* [Problem to solve]
All entries are to be repeated exactly as shown below.

---+---

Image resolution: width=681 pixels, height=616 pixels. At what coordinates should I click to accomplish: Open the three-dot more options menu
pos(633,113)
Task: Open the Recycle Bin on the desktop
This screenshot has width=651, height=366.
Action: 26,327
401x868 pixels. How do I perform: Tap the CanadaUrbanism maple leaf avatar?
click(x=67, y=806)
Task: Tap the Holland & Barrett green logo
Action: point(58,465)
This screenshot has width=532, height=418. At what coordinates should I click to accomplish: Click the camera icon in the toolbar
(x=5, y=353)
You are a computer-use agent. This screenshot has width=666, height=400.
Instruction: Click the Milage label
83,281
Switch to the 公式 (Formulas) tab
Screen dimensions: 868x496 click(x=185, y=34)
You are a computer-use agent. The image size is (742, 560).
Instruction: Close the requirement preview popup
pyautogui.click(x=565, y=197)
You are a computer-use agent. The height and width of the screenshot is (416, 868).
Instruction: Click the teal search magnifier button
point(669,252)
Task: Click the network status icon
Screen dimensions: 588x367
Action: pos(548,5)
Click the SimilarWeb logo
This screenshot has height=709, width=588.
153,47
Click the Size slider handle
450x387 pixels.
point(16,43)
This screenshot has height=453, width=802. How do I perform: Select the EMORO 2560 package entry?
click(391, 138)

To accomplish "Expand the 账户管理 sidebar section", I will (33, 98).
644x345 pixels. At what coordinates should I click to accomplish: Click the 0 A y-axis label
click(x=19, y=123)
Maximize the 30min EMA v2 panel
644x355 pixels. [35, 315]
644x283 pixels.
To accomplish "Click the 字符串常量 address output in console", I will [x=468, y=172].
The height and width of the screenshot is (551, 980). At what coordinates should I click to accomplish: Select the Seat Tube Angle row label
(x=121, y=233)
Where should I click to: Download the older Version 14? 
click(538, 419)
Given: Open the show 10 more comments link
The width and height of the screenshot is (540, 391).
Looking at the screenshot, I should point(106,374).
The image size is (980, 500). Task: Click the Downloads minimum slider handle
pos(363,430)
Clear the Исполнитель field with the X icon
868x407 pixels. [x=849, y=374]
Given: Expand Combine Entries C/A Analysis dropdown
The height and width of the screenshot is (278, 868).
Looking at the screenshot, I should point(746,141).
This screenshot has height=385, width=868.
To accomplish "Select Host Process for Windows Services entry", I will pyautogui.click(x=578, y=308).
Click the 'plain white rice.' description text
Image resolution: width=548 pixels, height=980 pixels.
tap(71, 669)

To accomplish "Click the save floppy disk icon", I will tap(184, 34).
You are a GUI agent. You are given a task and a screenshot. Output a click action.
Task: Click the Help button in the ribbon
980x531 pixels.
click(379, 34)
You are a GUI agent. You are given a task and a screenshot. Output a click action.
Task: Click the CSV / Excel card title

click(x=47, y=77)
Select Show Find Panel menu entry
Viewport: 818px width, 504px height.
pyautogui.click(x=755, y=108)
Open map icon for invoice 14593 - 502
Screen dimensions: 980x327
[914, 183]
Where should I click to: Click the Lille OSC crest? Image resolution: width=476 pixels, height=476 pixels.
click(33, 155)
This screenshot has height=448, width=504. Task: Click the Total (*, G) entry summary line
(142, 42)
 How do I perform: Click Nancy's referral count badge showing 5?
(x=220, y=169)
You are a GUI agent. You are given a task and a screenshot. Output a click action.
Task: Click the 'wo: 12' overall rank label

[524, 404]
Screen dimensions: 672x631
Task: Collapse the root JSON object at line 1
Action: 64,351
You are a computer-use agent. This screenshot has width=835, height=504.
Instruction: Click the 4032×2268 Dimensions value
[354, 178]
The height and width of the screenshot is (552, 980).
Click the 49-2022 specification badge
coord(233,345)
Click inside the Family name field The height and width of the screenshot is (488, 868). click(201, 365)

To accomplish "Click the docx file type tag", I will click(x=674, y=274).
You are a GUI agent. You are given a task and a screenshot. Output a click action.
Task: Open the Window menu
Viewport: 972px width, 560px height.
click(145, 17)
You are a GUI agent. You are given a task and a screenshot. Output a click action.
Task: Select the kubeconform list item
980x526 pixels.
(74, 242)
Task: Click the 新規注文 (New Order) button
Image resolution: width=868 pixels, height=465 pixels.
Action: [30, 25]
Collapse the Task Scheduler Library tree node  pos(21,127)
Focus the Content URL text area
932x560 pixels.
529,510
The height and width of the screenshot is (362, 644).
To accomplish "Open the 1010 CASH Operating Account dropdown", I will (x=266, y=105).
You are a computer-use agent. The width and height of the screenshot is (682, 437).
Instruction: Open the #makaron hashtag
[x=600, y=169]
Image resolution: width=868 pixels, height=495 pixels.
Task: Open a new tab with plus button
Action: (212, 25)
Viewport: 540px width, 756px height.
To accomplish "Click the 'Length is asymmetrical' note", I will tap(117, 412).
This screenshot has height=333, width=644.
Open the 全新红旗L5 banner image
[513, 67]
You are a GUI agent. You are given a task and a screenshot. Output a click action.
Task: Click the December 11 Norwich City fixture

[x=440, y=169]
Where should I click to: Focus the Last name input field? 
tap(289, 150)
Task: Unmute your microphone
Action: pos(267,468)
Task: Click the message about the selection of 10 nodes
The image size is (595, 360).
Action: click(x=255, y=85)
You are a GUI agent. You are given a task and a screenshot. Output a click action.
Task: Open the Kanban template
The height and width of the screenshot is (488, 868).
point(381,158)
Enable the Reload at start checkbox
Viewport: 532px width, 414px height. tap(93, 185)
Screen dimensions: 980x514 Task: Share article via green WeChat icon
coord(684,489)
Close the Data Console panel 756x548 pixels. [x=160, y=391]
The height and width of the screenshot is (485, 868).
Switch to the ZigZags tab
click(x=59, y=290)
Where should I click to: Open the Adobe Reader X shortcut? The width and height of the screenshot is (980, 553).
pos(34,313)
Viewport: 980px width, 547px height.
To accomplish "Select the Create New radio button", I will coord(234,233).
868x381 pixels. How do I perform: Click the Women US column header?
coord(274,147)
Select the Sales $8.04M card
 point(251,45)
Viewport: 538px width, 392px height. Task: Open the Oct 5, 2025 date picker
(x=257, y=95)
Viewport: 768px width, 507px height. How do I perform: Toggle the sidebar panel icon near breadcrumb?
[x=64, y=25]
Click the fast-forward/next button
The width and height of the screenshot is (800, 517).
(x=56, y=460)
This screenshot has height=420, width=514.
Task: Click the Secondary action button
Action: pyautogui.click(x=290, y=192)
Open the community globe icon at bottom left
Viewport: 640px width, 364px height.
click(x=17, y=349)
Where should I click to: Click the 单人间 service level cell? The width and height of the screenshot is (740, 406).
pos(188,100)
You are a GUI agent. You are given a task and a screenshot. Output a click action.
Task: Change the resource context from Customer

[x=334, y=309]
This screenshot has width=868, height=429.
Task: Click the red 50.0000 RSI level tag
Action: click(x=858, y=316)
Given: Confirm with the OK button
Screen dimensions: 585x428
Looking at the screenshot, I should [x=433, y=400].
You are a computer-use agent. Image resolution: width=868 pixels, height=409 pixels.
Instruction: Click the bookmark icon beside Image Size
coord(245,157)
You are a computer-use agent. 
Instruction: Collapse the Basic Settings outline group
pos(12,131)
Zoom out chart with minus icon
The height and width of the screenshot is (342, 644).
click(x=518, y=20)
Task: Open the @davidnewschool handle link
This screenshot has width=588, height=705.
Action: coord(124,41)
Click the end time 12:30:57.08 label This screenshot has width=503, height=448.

---+---

* [Solution below]
Image resolution: width=681 pixels, height=616 pixels. At what coordinates should I click to accomplish: Open the three-dot more options menu
pos(633,113)
Task: Open the Recycle Bin on the desktop
This screenshot has width=651, height=366.
Action: 26,327
401x868 pixels. How do I perform: Tap the CanadaUrbanism maple leaf avatar?
click(x=67, y=806)
Task: Tap the Holland & Barrett green logo
Action: point(58,465)
This screenshot has width=532, height=418. At what coordinates should I click to accomplish: Click the camera icon in the toolbar
(x=5, y=353)
You are a computer-use agent. This screenshot has width=666, height=400.
Instruction: Click the Milage label
83,281
Switch to the 公式 (Formulas) tab
Screen dimensions: 868x496 click(x=185, y=34)
You are a computer-use agent. The image size is (742, 560).
Instruction: Close the requirement preview popup
pyautogui.click(x=565, y=197)
You are a computer-use agent. The height and width of the screenshot is (416, 868).
Instruction: Click the teal search magnifier button
point(669,252)
Task: Click the network status icon
Screen dimensions: 588x367
Action: pos(548,5)
Click the SimilarWeb logo
This screenshot has height=709, width=588.
153,47
Click the Size slider handle
450x387 pixels.
point(16,43)
This screenshot has height=453, width=802. How do I perform: Select the EMORO 2560 package entry?
click(391, 138)

To accomplish "Expand the 账户管理 sidebar section", I will (33, 98).
644x345 pixels. At what coordinates should I click to accomplish: Click the 0 A y-axis label
click(x=19, y=123)
Maximize the 30min EMA v2 panel
644x355 pixels. [35, 315]
644x283 pixels.
To accomplish "Click the 字符串常量 address output in console", I will [x=468, y=172].
The height and width of the screenshot is (551, 980). At what coordinates should I click to accomplish: Select the Seat Tube Angle row label
(x=121, y=233)
Where should I click to: Download the older Version 14? 
click(538, 419)
Given: Open the show 10 more comments link
The width and height of the screenshot is (540, 391).
Looking at the screenshot, I should point(106,374).
The image size is (980, 500). Task: Click the Downloads minimum slider handle
pos(363,430)
Clear the Исполнитель field with the X icon
868x407 pixels. [x=849, y=374]
Given: Expand Combine Entries C/A Analysis dropdown
The height and width of the screenshot is (278, 868).
Looking at the screenshot, I should point(746,141).
This screenshot has height=385, width=868.
To accomplish "Select Host Process for Windows Services entry", I will pyautogui.click(x=578, y=308).
Click the 'plain white rice.' description text
Image resolution: width=548 pixels, height=980 pixels.
tap(71, 669)

To accomplish "Click the save floppy disk icon", I will tap(184, 34).
You are a GUI agent. You are given a task and a screenshot. Output a click action.
Task: Click the Help button in the ribbon
980x531 pixels.
click(379, 34)
You are a GUI agent. You are given a task and a screenshot. Output a click action.
Task: Click the CSV / Excel card title

click(x=47, y=77)
Select Show Find Panel menu entry
Viewport: 818px width, 504px height.
pyautogui.click(x=755, y=108)
Open map icon for invoice 14593 - 502
Screen dimensions: 980x327
[914, 183]
Where should I click to: Click the Lille OSC crest? Image resolution: width=476 pixels, height=476 pixels.
click(33, 155)
This screenshot has height=448, width=504. Task: Click the Total (*, G) entry summary line
(142, 42)
 How do I perform: Click Nancy's referral count badge showing 5?
(x=220, y=169)
You are a GUI agent. You are given a task and a screenshot. Output a click action.
Task: Click the 'wo: 12' overall rank label

[524, 404]
Screen dimensions: 672x631
Task: Collapse the root JSON object at line 1
Action: 64,351
You are a computer-use agent. This screenshot has width=835, height=504.
Instruction: Click the 4032×2268 Dimensions value
[354, 178]
The height and width of the screenshot is (552, 980).
Click the 49-2022 specification badge
coord(233,345)
Click inside the Family name field The height and width of the screenshot is (488, 868). click(201, 365)

To accomplish "Click the docx file type tag", I will click(x=674, y=274).
You are a GUI agent. You are given a task and a screenshot. Output a click action.
Task: Open the Window menu
Viewport: 972px width, 560px height.
click(145, 17)
You are a GUI agent. You are given a task and a screenshot. Output a click action.
Task: Select the kubeconform list item
980x526 pixels.
(74, 242)
Task: Click the 新規注文 (New Order) button
Image resolution: width=868 pixels, height=465 pixels.
Action: [30, 25]
Collapse the Task Scheduler Library tree node  pos(21,127)
Focus the Content URL text area
932x560 pixels.
529,510
The height and width of the screenshot is (362, 644).
To accomplish "Open the 1010 CASH Operating Account dropdown", I will (x=266, y=105).
You are a computer-use agent. The width and height of the screenshot is (682, 437).
Instruction: Open the #makaron hashtag
[x=600, y=169]
Image resolution: width=868 pixels, height=495 pixels.
Task: Open a new tab with plus button
Action: (212, 25)
Viewport: 540px width, 756px height.
To accomplish "Click the 'Length is asymmetrical' note", I will tap(117, 412).
This screenshot has height=333, width=644.
Open the 全新红旗L5 banner image
[513, 67]
You are a GUI agent. You are given a task and a screenshot. Output a click action.
Task: Click the December 11 Norwich City fixture

[x=440, y=169]
Where should I click to: Focus the Last name input field? 
tap(289, 150)
Task: Unmute your microphone
Action: pos(267,468)
Task: Click the message about the selection of 10 nodes
The image size is (595, 360).
Action: click(x=255, y=85)
You are a GUI agent. You are given a task and a screenshot. Output a click action.
Task: Open the Kanban template
The height and width of the screenshot is (488, 868).
point(381,158)
Enable the Reload at start checkbox
Viewport: 532px width, 414px height. tap(93, 185)
Screen dimensions: 980x514 Task: Share article via green WeChat icon
coord(684,489)
Close the Data Console panel 756x548 pixels. [x=160, y=391]
The height and width of the screenshot is (485, 868).
Switch to the ZigZags tab
click(x=59, y=290)
Where should I click to: Open the Adobe Reader X shortcut? The width and height of the screenshot is (980, 553).
pos(34,313)
Viewport: 980px width, 547px height.
To accomplish "Select the Create New radio button", I will coord(234,233).
868x381 pixels. How do I perform: Click the Women US column header?
coord(274,147)
Select the Sales $8.04M card
 point(251,45)
Viewport: 538px width, 392px height. Task: Open the Oct 5, 2025 date picker
(x=257, y=95)
Viewport: 768px width, 507px height. How do I perform: Toggle the sidebar panel icon near breadcrumb?
[x=64, y=25]
Click the fast-forward/next button
The width and height of the screenshot is (800, 517).
(x=56, y=460)
This screenshot has height=420, width=514.
Task: Click the Secondary action button
Action: pyautogui.click(x=290, y=192)
Open the community globe icon at bottom left
Viewport: 640px width, 364px height.
click(x=17, y=349)
Where should I click to: Click the 单人间 service level cell? The width and height of the screenshot is (740, 406).
pos(188,100)
You are a GUI agent. You are given a task and a screenshot. Output a click action.
Task: Change the resource context from Customer

[x=334, y=309]
This screenshot has width=868, height=429.
Task: Click the red 50.0000 RSI level tag
Action: click(x=858, y=316)
Given: Confirm with the OK button
Screen dimensions: 585x428
Looking at the screenshot, I should [x=433, y=400].
You are a computer-use agent. Image resolution: width=868 pixels, height=409 pixels.
Instruction: Click the bookmark icon beside Image Size
coord(245,157)
You are a computer-use agent. 
Instruction: Collapse the Basic Settings outline group
pos(12,131)
Zoom out chart with minus icon
The height and width of the screenshot is (342, 644).
click(x=518, y=20)
Task: Open the @davidnewschool handle link
This screenshot has width=588, height=705.
Action: coord(124,41)
Click the end time 12:30:57.08 label This screenshot has width=503, height=448.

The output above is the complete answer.